» **ACTIVITY**: Your answer must hold only the lines below from the line containing "Given: Open the first ranked Corona car photo" through the line containing "The height and", each reproduced exactly.

» **RECORDS FOR THIS TASK**:
= Beginning of Section =

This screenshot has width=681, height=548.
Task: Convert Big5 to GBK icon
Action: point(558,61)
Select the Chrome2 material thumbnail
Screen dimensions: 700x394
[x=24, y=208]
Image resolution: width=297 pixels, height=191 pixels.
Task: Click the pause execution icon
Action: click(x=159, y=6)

= End of Section =
= Beginning of Section =

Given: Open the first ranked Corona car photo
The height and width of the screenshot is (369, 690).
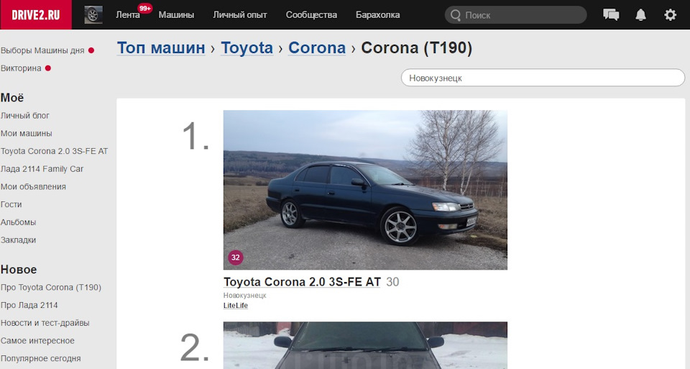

= End of Section =

» **EXERCISE ANSWER**:
Given: Open the first ranked Corona car photo
The height and width of the screenshot is (369, 690).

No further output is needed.